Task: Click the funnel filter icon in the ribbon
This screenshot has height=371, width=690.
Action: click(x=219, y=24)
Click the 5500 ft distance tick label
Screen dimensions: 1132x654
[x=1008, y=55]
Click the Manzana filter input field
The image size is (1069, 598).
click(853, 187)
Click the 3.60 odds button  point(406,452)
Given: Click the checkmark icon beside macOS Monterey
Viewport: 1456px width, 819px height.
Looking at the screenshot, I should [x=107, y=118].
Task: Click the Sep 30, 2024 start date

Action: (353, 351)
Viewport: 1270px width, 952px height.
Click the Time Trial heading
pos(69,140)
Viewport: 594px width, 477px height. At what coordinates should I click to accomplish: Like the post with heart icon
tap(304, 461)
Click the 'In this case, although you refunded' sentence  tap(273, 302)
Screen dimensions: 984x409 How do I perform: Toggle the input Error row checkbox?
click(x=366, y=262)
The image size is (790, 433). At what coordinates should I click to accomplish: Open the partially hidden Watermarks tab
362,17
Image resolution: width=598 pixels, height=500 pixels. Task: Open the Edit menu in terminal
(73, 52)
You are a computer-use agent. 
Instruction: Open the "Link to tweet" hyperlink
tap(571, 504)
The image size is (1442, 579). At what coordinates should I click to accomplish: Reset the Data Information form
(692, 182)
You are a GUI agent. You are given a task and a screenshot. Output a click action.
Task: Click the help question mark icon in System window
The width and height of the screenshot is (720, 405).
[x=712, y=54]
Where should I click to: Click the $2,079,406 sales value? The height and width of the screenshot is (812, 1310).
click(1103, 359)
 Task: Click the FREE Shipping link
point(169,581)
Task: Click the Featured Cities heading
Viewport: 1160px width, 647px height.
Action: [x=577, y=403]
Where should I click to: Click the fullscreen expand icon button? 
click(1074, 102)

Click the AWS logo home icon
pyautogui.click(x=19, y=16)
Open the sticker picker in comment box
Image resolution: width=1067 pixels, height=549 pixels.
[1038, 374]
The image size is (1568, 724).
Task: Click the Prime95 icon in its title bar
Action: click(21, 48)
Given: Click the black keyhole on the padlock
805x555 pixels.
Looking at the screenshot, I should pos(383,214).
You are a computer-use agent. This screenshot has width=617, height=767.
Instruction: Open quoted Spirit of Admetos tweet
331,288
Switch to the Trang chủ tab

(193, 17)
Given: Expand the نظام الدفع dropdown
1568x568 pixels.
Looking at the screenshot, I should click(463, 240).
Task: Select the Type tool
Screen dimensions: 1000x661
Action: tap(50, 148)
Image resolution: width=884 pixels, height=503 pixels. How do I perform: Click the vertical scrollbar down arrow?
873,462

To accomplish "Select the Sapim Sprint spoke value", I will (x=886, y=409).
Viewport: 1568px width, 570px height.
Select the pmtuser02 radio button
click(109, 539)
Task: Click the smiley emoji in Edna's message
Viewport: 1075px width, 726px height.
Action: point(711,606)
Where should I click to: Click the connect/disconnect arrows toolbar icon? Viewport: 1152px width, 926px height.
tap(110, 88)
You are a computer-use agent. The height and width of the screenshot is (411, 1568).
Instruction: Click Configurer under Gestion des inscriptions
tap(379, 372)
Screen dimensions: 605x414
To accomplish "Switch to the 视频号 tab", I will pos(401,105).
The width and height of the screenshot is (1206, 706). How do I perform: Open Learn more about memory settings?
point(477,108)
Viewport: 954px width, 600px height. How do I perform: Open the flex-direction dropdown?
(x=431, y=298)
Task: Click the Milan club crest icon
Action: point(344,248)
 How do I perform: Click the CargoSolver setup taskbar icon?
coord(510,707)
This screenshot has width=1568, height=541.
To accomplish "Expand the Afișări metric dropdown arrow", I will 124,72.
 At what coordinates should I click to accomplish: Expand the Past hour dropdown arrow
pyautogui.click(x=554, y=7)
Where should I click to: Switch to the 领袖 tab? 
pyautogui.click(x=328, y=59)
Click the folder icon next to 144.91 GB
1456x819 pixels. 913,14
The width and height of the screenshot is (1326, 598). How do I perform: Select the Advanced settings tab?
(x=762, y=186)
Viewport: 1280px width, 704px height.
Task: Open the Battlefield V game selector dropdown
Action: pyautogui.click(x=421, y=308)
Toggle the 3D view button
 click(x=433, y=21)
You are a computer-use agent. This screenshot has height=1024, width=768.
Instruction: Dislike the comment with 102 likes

———

**Task instructions**
Check each line of the records above for the word "will" and report how many lines have it, as a number only.

**Task result**
3